Das war nach dem Spiel in Neapel und eine etwas eingeschränkte Sicht der Dinge, denn beiden Toren im Hinspiel gingen Ballkontakte Maradonas voraus, ein Auftritt also, nicht ganz bar jeder Effektivität. Doch ansonsten war von dem Kleinen wirklich nicht viel zu sehen gewesen. Der jedoch beklagte einige marode Körperpartien, was so unsinnig auch wieder nicht scheint: Seit nunmehr zwölf Jahren widmet er Haut und Knochen dem Beruf als Kicker, und von jeher trachten Abwehrspieler danach, ihn zu „ramben“ (ist gleich: brutales, regelwidriges Zufallbringen, s.a.'RamboGentile'Pflügler; aus: Kleines Handlexikon des Fußballs).

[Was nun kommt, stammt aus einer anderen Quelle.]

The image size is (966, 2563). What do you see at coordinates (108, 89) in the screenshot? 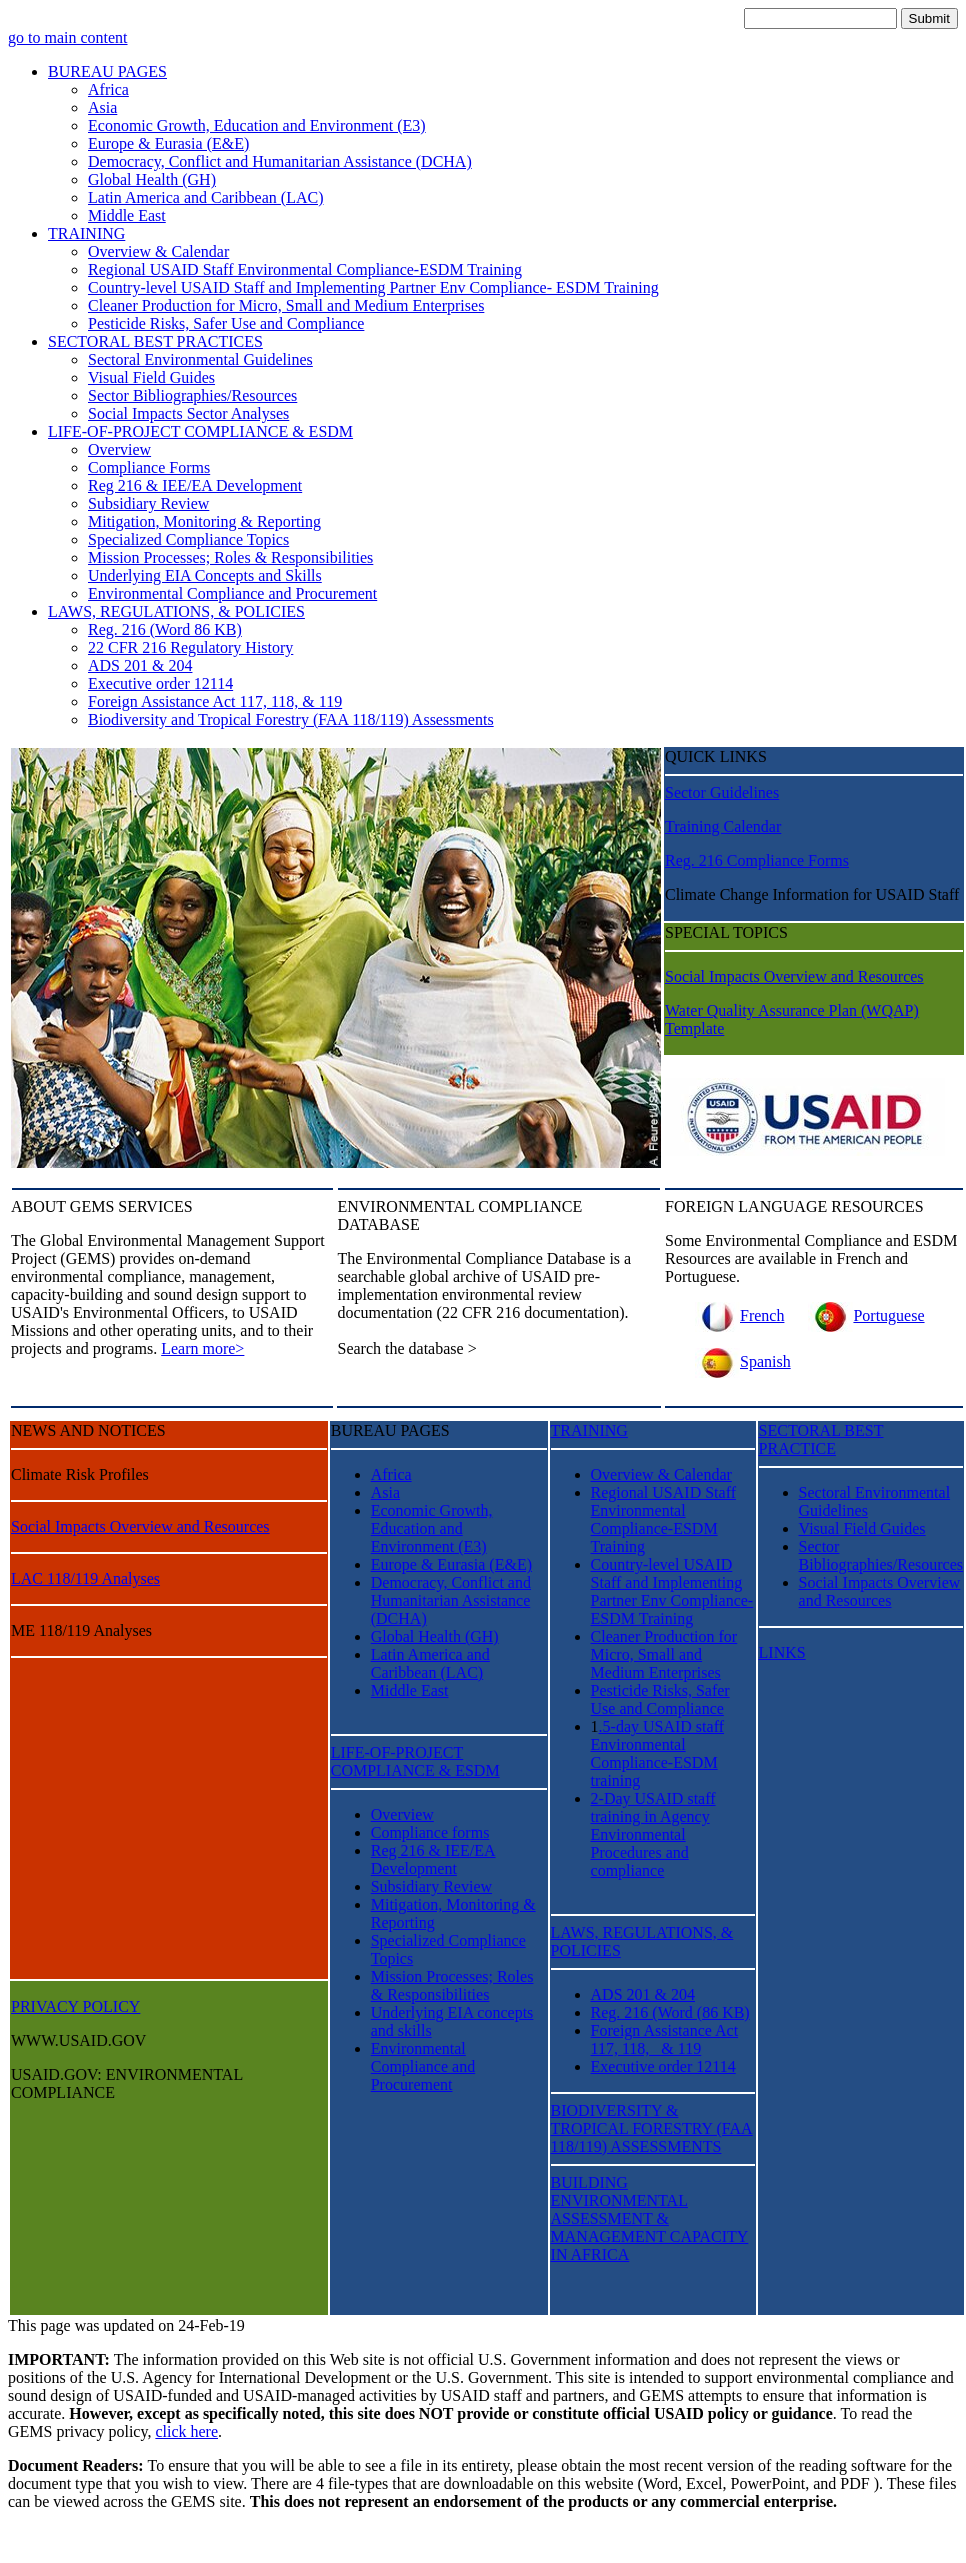
I see `Africa` at bounding box center [108, 89].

Oft mit Erfolg, was Maradona unlängst dazu bewegte, Linderung bei den heiligen Wassern von Lourdes zu suchen. So gesehen war seine Vorstellung im Olympiastadion gleichsam ein Werbespot für die katholische Kirche. Selbst Klaus Augenthaler nämlich konnte am Mittwoch abend nicht anders als zuzugeben, die Aktivitäten Maradonas seien ein „kleines Wunder“. Das fiel ihm nicht leicht, dem Niederbayern, dessen Kriterien für guten Fußball sich lieber an vergossenem Schweiß, aufgekrempelten Ärmeln und zurückgelegten Kilometern orientieren. Und so glitt er vom Wunder denn auch schleunigst zurück ins Profane und bestätigte dem Argentinier: „Hundert Prozent mehr gelaufen als in Neapel.“

Sein Manager bewies da mehr Sinn fürs Filigrane: „Unterhaltung par excellence“, hatte Uli Hoeneß ausgemacht und dabei zeitweise „gedacht, ich bin im Circus Krone“. So sehr entzückt hätten ihn die Darbietungen, daß er mehrfach geneigt gewesen wäre, aufzuspringen und Szenenapplaus zu spenden. Der freilich hätte nicht den Münchnern gegolten, weshalb er letztlich unterblieb und der Freude Platz machte, „daß es solche Spieler noch gibt“.

Hoeneß‘ Plural bezog auch den Brasilianer Careca mit ein, den durchaus kongenialen Partner im offensiven Duo, nicht nur seiner zwei Tore wegen: Beim ersten (61.Minute) hatte Maradona per Rempler den völlig entnervten Nachtweih, der zuvor ein mächtiges Luftloch geschlagen hatte, den Ball endgültig entwendet, beim zweiten (80.) per Kurvenpaß den Weg zu Aumanns Gehäuse freigemacht. Der jeweils postwendende Ausgleich durch Flick und Reuter diente weniger der Spannung als der Unterhaltung des Publikums und zeigte eher die eigentlichen Mängel der Bayern auf: Beide Male trafen nicht die Stürmer, beide Tore gelangen eher zufällig.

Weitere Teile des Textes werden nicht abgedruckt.